Under OIDC the same asymmetric keypair signs both access tokens and ID tokens with the same issuer (see ADR 0001), so an ID token presented to the UserInfo endpoint would otherwise pass signature and expiry verification and be accepted as an access token. We decided that, when OIDC is enabled, access tokens are signed with the JOSE header typ: "at+jwt" (RFC 9068) while ID tokens keep typ: "JWT", and the UserInfo endpoint — and any other access-token verifier — rejects a token whose typ is not at+jwt.
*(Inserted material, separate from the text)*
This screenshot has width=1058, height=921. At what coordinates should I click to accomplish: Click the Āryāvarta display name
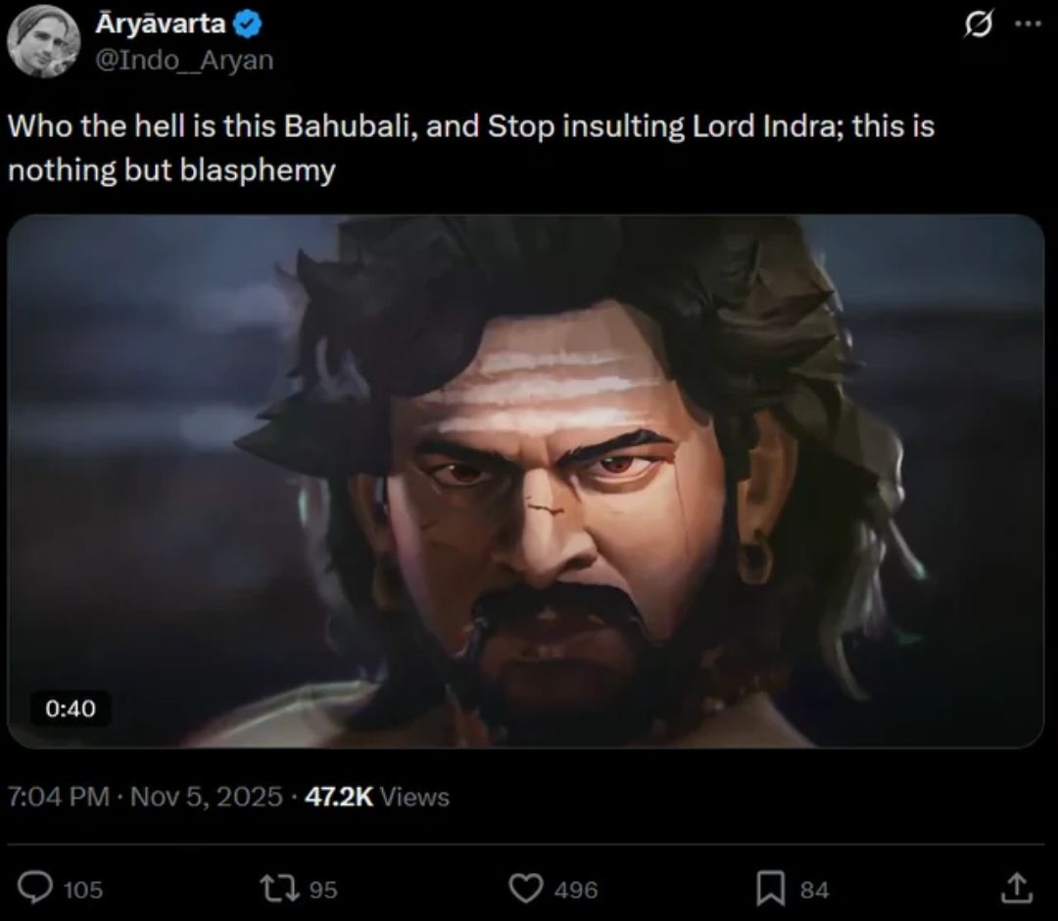click(160, 23)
Independently, JwtService.verify pins its algorithm: it always passes algorithms: [configuredAlgorithm] so a token's own alg header can never drive verification.

Considered Options

• Rely on the openid-scope check to reject ID tokens at UserInfo — rejected: an ID token carries no scope claim so it 403s today, but that is accidental, undocumented, and defeated the moment a getIdTokenClaims hook adds a scope-shaped claim.
• A structural marker claim (e.g. require cid) — rejected: not a recognized spec guard and equally defeatable by a custom-claims hook.
• Leave verify() forwarding caller options unchanged — rejected: jsonwebtoken@9 blocks HS-vs-public confusion only by key-type inference; pinning the algorithm deliberately, in one place, removes the chance for any call site to forget.

Consequences

• The at+jwt header is applied only when OIDC is enabled, so the byte-identical HS256 token format for non-OIDC consumers (ADR 0001) is unaffected. It does add to the one-time token-format change OIDC already entails.
• JwtService.verify now pins ["HS256"] for existing symmetric consumers as well. This is a safe-by-default tightening of verification behaviour, not a token-format change, but it is a behaviour change worth noting for any consumer relying on the previous pass-through.
• Algorithm pinning lives in the library's own JwtService. A consumer who supplies a custom JwtInterface implementation remains responsible for pinning algorithms in their own verifier.